Extinction and survival in inherited sterility
Sonia Velasco
TL;DR
The paper introduces the IS(λ,p) process to model inherited sterility on $\mathbb{Z}^d$, where fertile offspring reproduce at rate $λ$ and are fertile with prob. $p$ or sterile with prob. $1-p$, with all individuals dying at rate $1$. It proves a partial phase transition: extinction whenever $λp\le λ_c(d)$ and survival for large $p$ when $λ>λ_c(d)$, using two auxiliary constructs—the Spont(λ,p) process (a contact-process-like model in a dynamic random environment) and a coupling with the standard contact process—to circumvent the non-monotonicity of IS in $p$. By exploiting graphical representations and a renormalization approach, the authors show Spont itself undergoes a phase transition in $p$ and that IS inherits survival from Spont via order-preserving couplings with the contact process. The work highlights that non-monotone interactions can still yield sharp large-scale behavior through careful domination and percolation-based arguments, contributing to the theory of interacting particle systems with nonlinear inheritance mechanisms and informing related pest-control modeling strategies.
Abstract
We introduce an interacting particle system which models the inherited sterility method.
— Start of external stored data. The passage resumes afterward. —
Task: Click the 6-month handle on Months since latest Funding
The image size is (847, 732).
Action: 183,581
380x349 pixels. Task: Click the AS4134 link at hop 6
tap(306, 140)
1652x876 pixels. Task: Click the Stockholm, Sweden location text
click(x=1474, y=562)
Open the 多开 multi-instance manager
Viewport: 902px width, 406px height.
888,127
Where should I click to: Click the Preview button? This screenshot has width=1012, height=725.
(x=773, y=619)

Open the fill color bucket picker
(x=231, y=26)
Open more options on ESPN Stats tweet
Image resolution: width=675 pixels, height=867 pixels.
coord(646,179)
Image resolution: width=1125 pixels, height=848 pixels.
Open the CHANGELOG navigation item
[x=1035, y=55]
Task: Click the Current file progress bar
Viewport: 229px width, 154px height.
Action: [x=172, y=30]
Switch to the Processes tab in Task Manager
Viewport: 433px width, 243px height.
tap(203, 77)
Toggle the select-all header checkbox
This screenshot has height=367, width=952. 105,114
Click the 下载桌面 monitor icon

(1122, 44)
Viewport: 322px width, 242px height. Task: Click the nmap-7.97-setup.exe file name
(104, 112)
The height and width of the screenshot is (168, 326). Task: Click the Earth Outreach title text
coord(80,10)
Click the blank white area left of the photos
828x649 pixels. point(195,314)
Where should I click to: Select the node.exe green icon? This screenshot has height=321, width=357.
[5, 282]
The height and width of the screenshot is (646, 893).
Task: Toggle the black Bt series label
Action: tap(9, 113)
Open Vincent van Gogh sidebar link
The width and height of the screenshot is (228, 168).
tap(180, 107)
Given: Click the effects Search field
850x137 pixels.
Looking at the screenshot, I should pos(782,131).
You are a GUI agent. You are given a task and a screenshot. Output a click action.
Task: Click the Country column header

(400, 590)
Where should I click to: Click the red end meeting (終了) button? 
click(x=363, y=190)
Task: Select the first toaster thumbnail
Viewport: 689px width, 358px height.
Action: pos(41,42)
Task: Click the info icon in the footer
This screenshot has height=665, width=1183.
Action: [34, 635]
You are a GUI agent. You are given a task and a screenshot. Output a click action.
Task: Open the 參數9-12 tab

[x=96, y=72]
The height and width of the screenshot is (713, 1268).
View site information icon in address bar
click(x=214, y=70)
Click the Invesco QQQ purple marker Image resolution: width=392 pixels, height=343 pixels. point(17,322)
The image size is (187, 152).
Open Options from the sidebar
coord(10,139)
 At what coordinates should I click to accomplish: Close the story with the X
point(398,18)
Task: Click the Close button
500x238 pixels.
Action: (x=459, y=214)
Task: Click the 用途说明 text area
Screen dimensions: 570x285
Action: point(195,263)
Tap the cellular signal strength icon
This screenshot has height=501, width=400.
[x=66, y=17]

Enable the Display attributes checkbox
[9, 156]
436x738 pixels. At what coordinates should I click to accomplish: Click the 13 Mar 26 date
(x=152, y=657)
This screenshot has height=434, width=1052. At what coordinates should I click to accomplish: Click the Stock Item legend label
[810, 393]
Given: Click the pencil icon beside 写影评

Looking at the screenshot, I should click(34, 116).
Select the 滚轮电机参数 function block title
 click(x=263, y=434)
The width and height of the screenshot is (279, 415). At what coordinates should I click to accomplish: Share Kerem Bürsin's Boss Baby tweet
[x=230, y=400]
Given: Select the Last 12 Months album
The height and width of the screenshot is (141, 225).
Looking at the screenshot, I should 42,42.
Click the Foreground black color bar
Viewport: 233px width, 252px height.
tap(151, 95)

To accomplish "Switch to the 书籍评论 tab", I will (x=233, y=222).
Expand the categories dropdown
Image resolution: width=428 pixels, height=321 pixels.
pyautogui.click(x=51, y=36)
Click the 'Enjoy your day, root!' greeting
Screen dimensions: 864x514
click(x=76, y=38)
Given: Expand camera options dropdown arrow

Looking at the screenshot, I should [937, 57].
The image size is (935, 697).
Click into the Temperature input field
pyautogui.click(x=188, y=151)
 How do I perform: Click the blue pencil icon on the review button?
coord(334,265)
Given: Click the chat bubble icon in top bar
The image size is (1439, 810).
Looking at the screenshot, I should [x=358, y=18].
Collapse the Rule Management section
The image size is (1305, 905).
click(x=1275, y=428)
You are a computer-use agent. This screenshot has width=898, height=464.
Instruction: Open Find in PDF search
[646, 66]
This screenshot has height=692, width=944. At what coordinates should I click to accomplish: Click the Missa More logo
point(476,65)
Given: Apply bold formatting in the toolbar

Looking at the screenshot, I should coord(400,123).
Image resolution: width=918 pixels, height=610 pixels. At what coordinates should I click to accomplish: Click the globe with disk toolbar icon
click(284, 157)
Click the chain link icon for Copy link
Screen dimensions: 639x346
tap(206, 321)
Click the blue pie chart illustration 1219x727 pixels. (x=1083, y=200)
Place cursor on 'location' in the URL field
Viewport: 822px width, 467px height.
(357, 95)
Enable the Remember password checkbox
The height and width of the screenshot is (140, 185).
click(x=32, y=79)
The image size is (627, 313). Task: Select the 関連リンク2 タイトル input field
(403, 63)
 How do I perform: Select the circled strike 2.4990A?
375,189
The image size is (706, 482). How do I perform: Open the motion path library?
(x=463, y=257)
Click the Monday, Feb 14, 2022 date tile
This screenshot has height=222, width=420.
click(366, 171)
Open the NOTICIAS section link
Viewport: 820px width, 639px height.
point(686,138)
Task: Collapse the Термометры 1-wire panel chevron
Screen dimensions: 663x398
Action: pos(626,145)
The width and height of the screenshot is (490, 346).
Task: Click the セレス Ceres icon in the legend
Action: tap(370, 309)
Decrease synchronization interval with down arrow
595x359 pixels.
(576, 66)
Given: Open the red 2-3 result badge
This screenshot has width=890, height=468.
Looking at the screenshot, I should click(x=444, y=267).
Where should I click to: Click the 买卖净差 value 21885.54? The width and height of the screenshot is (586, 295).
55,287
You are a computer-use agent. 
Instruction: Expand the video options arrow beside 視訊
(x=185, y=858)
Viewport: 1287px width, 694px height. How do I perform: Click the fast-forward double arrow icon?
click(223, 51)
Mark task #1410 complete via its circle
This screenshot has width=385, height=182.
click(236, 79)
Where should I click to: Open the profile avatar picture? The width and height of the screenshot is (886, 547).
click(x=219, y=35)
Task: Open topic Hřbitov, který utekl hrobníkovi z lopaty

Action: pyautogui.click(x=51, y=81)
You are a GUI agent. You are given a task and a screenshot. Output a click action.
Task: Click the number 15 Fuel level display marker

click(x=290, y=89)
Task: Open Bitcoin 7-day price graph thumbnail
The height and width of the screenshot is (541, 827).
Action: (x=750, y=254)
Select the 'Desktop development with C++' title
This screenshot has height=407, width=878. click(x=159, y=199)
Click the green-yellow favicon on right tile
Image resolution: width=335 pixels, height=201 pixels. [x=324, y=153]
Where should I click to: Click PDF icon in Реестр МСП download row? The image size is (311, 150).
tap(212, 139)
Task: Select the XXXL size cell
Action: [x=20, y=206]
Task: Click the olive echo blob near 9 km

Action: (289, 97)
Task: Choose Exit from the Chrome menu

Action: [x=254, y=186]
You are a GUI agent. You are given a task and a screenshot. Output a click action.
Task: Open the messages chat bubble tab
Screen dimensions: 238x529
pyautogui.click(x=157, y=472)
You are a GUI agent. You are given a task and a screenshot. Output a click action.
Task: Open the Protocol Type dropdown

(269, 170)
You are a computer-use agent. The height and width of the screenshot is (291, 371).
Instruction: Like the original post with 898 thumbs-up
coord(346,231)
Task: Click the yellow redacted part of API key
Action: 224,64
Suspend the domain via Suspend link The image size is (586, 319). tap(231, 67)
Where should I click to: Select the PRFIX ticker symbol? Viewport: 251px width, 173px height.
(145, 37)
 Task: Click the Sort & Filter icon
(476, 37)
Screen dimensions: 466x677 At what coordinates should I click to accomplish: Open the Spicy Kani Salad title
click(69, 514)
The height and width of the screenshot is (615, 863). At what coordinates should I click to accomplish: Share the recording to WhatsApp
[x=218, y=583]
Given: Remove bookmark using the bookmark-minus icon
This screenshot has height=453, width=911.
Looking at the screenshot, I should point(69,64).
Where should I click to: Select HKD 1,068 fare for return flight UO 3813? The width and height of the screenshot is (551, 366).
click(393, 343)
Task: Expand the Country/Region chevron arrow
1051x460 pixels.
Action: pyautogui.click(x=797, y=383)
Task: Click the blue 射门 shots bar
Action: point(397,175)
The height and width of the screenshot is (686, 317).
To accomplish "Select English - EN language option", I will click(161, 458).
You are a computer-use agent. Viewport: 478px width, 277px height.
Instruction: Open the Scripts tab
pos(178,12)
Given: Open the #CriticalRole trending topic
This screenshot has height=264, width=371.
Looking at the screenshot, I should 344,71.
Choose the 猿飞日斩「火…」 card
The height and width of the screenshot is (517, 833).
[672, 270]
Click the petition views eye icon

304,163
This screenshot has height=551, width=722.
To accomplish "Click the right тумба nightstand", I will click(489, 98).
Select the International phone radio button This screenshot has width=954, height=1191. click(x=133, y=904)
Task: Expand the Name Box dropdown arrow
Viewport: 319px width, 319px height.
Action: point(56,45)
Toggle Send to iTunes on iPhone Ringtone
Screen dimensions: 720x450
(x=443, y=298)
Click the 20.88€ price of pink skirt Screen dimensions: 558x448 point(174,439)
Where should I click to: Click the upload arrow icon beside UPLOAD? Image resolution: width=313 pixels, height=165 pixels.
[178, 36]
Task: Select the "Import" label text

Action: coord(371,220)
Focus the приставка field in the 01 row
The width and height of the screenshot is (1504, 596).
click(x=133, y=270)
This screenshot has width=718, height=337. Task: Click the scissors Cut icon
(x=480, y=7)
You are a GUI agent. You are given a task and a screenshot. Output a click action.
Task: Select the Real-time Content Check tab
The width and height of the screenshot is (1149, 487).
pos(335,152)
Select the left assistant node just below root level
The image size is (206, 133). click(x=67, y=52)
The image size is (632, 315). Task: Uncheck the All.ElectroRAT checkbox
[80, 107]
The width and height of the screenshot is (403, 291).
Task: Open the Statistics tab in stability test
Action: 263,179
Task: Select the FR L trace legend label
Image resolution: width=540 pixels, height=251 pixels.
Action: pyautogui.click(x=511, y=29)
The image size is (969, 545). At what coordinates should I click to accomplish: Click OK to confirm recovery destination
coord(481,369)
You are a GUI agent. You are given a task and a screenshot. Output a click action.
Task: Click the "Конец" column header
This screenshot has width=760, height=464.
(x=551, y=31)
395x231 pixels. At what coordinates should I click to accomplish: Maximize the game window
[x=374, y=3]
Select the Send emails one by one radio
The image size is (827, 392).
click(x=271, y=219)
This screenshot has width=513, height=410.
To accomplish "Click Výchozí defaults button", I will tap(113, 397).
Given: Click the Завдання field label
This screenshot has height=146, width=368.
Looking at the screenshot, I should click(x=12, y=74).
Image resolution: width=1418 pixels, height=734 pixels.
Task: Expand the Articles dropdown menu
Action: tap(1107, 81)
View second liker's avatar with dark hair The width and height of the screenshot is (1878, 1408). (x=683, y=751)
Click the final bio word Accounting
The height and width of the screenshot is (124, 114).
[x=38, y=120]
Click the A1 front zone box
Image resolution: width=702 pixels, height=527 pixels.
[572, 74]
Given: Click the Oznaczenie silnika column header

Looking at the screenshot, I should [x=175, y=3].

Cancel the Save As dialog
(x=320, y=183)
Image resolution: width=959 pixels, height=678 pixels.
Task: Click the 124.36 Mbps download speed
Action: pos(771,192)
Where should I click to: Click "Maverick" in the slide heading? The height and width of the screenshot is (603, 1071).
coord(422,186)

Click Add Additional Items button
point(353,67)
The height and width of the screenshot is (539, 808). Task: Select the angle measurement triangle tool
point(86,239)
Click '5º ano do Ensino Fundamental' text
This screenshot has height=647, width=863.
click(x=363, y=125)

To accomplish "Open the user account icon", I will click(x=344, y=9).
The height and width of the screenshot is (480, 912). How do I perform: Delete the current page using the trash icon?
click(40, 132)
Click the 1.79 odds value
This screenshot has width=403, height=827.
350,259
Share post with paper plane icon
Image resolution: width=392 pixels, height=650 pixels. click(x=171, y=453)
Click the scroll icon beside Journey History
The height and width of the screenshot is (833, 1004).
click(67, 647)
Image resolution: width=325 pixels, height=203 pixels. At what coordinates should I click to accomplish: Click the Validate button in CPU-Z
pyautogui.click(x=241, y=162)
Individuals evolve on $\mathbb{Z}^d$ according to a contact process with parameter $λ>0$. With probability $p \in [0,1]$ an offspring is fertile and can give birth to other individuals at rate $λ$. With probability $1-p$, an offspring is sterile and blocks the site it sits on until it dies. The goal is to prove that at fixed $λ$, the system survives for large enough $p$ and dies out for small enough $p$. The model is not attractive, since an increase of fertile individuals potentially causes that of sterile ones. However, thanks to a comparison argument with attractive models, we are able to answer our question.